- [DATA TO EXAMINE]
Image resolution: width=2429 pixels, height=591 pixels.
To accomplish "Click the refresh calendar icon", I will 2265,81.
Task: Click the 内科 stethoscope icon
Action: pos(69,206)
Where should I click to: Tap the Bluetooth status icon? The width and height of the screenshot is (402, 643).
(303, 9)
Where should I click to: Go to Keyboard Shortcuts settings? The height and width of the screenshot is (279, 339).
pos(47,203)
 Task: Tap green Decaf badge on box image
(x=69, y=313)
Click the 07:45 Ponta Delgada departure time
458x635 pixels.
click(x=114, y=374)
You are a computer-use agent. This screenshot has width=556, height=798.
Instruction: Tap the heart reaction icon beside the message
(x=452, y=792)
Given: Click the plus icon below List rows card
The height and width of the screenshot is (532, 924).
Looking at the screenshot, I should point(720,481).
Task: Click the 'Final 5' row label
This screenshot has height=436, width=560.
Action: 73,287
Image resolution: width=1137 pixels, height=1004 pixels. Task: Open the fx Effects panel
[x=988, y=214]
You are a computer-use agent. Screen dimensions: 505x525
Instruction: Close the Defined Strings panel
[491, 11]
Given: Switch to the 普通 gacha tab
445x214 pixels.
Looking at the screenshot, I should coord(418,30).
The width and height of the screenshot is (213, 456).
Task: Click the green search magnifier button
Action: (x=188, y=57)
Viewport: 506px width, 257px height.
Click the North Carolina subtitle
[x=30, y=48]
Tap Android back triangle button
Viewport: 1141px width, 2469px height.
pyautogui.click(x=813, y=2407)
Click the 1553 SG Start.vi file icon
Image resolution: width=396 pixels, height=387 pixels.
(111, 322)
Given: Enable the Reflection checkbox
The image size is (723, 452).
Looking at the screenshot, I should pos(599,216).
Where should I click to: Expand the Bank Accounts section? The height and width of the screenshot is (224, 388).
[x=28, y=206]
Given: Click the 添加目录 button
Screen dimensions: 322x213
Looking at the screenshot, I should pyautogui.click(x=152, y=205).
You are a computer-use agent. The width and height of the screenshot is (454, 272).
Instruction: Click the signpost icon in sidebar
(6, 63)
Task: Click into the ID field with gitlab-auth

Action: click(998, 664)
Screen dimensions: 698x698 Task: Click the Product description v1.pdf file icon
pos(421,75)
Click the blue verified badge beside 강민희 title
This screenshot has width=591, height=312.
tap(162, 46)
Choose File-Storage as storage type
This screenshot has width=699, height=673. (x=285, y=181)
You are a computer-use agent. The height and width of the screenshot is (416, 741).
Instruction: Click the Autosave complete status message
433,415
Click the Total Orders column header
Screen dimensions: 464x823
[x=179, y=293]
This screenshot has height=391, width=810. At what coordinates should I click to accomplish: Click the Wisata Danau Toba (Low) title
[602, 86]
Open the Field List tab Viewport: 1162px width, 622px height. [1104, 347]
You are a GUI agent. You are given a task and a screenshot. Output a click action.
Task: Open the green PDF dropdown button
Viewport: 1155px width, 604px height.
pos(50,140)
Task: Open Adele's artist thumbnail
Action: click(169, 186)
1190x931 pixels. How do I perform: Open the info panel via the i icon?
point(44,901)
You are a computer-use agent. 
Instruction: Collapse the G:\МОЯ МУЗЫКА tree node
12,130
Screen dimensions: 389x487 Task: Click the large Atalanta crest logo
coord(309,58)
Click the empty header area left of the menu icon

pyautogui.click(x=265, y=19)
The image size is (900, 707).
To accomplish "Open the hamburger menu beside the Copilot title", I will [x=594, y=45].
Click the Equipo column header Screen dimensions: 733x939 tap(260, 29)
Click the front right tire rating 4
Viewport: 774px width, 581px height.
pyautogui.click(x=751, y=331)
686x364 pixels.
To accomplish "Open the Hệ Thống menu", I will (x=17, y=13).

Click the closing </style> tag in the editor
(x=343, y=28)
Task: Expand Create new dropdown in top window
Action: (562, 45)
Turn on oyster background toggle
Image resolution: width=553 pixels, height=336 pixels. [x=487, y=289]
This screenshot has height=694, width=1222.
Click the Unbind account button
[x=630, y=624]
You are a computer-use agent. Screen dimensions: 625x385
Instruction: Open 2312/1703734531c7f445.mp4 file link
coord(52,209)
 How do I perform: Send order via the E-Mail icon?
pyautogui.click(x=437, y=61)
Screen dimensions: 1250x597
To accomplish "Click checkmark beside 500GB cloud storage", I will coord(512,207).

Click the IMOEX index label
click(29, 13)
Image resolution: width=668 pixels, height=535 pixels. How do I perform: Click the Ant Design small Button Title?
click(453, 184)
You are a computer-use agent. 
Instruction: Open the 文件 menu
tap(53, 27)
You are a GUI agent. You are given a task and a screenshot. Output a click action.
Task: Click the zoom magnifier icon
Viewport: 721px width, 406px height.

- [YOUR GOAL] Pull every line with the word "List" from the data.

- [FINAL ANSWER]
Given: Click the plus icon below List rows card
Open the Field List tab Viewport: 1162px width, 622px height. [1104, 347]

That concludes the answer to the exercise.